Automation has touched every part of our lives, from paying bills to buying groceries, and even filling your prescriptions. The automation revolution has also become a significant part of the fulfillment center industry and has brought supply chain operations into the 21st century by adding electronics components that allow systems and devices to be remotely managed, tracked, and monitored.
By making systems able to sense, react to, and report on their environments without human touch, the efficiency of warehouse operations has never been so simple. Many components play into this, but perhaps none is more important than the Internet of Things.
What is the Internet of Things (IoT)?
These days, pretty much every piece of electronics you touch is connected to the internet in some way. It used just to be computers, but now any type of device, object or equipment can be internet-ready through a wireless connection.
That’s what the Internet of Things (IoT) is: by adding that internet connectivity to stuff that used to need a human present to manage, our lives become more straightforward and more efficient to operate than they ever have been in the past. In short, the “things” have become far more prevalent a presence on the internet than humans are now.
The requirements to become a part of the IoT are reasonably straightforward. For starters, a device needs either sensors and software that tells it what to do when certain events occur. They also need a wireless connection to enable remote administration. Finally, the device needs enough system resources to be able to handle the volume of activity it will be tasked with managing.
How does the IoT lead to fulfillment center automation?
One of the longtime limiting factors in making warehouse operations internet-ready has been the simple connectivity factor. Wired networking isn’t conducive to, say, running a fleet of handheld scanning devices needed to track inventory. Only stationary devices could indeed be provided with connectivity, and that’s just as long as their presence wouldn’t obstruct normal warehouse operations.
Fortunately, the high speed and broad coverage area provided by modern wireless networks have eliminated all the disadvantages of wired networks. Not only are handheld or portable inventory management tools now able to connect, but location-based applications can also track the movements of inventory as it enters, traverses, and leaves the fulfillment center.

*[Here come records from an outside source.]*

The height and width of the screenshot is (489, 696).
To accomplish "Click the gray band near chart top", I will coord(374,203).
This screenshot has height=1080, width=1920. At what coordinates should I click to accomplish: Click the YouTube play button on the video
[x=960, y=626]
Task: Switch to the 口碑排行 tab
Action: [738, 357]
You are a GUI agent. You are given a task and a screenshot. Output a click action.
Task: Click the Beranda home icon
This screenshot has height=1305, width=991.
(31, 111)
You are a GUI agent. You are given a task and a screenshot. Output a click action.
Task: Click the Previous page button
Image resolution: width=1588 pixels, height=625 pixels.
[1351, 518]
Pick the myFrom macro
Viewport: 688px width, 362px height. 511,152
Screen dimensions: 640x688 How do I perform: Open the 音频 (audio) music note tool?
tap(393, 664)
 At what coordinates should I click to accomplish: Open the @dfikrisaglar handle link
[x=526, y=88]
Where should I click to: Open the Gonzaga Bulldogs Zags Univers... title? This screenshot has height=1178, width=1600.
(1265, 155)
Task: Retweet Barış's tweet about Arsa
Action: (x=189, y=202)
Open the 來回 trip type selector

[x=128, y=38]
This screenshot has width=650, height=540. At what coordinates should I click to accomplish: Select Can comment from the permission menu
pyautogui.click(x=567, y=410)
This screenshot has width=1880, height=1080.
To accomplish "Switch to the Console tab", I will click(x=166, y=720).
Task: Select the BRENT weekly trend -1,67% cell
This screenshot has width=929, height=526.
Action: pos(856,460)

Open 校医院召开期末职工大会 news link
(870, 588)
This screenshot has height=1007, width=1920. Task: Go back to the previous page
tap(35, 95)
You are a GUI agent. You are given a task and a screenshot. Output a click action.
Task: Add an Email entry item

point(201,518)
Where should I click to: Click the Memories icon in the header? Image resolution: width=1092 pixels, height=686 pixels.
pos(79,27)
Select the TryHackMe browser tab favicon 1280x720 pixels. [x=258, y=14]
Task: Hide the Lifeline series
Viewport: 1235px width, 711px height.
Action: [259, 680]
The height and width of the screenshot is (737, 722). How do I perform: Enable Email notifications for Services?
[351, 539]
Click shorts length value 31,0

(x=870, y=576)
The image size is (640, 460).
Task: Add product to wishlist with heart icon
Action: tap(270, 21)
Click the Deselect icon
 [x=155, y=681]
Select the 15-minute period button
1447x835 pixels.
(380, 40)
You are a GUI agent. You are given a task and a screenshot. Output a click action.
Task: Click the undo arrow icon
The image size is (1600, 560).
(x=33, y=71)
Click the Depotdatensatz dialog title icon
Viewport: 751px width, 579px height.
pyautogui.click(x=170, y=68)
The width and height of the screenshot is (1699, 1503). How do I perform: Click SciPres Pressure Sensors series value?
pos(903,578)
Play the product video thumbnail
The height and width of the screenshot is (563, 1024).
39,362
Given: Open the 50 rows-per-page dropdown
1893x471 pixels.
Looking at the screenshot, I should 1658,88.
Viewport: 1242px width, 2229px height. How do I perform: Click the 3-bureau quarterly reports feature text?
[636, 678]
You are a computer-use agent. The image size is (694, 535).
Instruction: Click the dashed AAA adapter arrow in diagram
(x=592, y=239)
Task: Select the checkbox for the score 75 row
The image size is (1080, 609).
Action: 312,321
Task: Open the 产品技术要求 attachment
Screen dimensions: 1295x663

So what are some of the advantages that wireless networking and the IoT provide that allow fulfillment center automation? For one, the movement of inventory can be traced in real time, and automated alerts can be used to send notifications if shipments face delays due to weather, traffic, or other issues.
Chain-of-custody regulations are a big deal, especially as it relates to sensitive cargo. If you’re in possession of laboratory materials like biologics, expensive items, or confidential business documents, the IoT allows the databases containing that chain-of-custody information not only to be updated automatically from the local center but protects the data from local theft or damage by moving it off-site.
Many fulfillment centers integrate real-time weather data into their systems and use that data to detect conditions that could lead to delays proactively. This increases the coordination between warehouse operators and logistics providers and can be used to plot alternate routes and prepare for emergency procedures if necessary.
A significant concern for centers that handle perishables like food or certain types of medication is the ability to monitor the health of the goods and preventing spoilage. Expiration dates can be captured during the intake of these goods, and automated notifications can alert staff accordingly.
Perhaps most importantly, automation can be used to prevent loss of goods through theft or even simple human error. By tracking items and where they should be going, load discrepancies can be detected in real time, and potentially help the involved parties locate and recover the inventory in question.
These are just a few of the many benefits the IoT and automation can provide the fulfillment center industry, but efficiency and inventory management is only a part of the equation. The big bottom line is that the traditional supply chain as it has existed for decades simply was not designed to handle today’s economy.
The increased demand for high volumes of small orders for immediate delivery can easily overwhelm a traditional operation. What is a fulfillment center? The answer for any that want to be efficient and reliable in the years to come is simple: a warehouse that takes full advantage of automation.